Though it echoes its time when flat surfaces and hard edges were at the leading edge of design, there’s more. The most obvious connection to the Cybertruck is the stainless steel body panels. Absolutely without precedent when it showed up in 1977, the Delorean established the body surface could be distinctive, yet easy to maintain. And it could hold up to salt on roads and damp environments without so much as a blemish. This was in contrast to the steel bodies of all vehicles that rust away in time.
Lockheed F-117 Nighthawk Stealth Fighter
All car designers are inspired by the environment, and what’s in that environment? Well, planes for sure. As one of the few vehicles that one can seek inspiration from, fighter jets and military airplanes were inspiring car designers since the 1930s. Where do you think the Cadillac fin came from? It started with the P-38 planes of WWII.

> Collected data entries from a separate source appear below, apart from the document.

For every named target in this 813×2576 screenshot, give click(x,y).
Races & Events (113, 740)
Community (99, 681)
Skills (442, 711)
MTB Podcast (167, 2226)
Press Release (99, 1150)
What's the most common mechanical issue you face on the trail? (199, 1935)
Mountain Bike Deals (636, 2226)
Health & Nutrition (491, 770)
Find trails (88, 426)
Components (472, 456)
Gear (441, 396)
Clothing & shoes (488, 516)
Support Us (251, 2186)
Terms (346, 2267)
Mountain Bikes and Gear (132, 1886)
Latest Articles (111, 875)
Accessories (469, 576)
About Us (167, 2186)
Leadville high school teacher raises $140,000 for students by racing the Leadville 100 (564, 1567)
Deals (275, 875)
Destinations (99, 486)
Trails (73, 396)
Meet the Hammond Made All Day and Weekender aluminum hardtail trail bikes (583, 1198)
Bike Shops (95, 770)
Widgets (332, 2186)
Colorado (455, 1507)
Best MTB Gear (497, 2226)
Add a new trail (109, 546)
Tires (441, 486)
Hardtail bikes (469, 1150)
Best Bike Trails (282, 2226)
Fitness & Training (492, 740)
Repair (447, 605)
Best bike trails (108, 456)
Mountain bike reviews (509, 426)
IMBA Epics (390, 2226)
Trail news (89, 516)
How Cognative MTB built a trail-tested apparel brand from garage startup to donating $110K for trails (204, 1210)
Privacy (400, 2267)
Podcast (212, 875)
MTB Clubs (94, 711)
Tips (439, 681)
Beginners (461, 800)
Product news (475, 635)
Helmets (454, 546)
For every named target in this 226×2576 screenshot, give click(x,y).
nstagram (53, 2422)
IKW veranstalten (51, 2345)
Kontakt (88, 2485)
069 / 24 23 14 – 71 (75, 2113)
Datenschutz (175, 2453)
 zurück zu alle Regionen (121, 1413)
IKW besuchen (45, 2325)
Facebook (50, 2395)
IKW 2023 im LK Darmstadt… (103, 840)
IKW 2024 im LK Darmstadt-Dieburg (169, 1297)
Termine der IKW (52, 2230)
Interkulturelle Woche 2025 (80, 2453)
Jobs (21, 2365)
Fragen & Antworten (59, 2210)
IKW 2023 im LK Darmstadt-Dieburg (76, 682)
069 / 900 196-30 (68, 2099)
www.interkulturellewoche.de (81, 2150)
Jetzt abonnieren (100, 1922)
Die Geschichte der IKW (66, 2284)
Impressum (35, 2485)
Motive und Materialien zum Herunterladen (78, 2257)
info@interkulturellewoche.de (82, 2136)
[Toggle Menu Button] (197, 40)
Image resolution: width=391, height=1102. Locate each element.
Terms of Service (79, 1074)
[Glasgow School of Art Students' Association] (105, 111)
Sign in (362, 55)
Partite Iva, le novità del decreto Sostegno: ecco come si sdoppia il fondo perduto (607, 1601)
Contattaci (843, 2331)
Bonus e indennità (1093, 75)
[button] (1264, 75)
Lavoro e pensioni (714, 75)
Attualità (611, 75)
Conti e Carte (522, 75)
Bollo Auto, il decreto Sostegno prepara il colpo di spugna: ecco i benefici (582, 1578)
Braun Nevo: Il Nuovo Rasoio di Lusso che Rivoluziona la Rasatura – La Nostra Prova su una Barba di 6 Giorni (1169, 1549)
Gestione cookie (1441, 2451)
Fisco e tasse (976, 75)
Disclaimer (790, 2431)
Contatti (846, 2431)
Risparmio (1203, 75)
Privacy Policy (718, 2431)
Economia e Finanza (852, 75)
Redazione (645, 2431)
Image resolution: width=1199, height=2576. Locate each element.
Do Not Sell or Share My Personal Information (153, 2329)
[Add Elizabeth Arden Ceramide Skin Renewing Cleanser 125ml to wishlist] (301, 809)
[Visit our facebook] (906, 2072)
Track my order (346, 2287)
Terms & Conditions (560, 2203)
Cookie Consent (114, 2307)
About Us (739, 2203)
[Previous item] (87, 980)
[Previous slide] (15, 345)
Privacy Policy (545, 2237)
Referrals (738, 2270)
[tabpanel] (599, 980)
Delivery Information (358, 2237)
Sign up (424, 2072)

So it was natural when we could see the silhouette of an F-117 in the silhouette of the Cybertruck. Does it translate to the Cybertruck? In my honest opinion, no. I have gone on record to say if this part of the top could just transition to the windshield without the hard angle it would settle down the design and work better overall.
“Spinner” from Bladerunner
Lotus Esprit From The Spy Who Loved Me James Bond movie
First, we need to say Elon Musk owns the actual movie prop. If he has it at home he sees it every day. Whatever he sees in it he obviously wants to see it translated into his pet project. The Esprit came out in 1977, so it’s from the same era as the Delorean. Are you seeing a pattern?
First Gen Honda Ridgeline Pickup
Though it may have been subliminal, the Ridgeline has a similar silhouette if you dismiss the pointy top. Especially how the sail panels tie into the bed of the truck, it has a lot of the same character. Being similar to a Ridgeline is not a bad thing. Truck people tend to dismiss the Ridgeline because it is unibody instead of body-on-frame, but it handles better than those conventional trucks, and has more impact integrity. Love it or hate it, we know you can see similarities.
Chevy Avalanche/Cadillac Escalade EXT
Similar to the Ridgeline in that the top extends into the bed with sail panels. Not similar to the Cybertruck in almost every other way.
Is it bad that actual vehicle design is being influenced by fantasy movie vehicles? There are really no parameters in designing movie vehicles other than how aggressive it compares to the storyline, and how believable its features and styling is relative to the storyline. In this instance, we see similarities, though each vehicle’s function is completely different.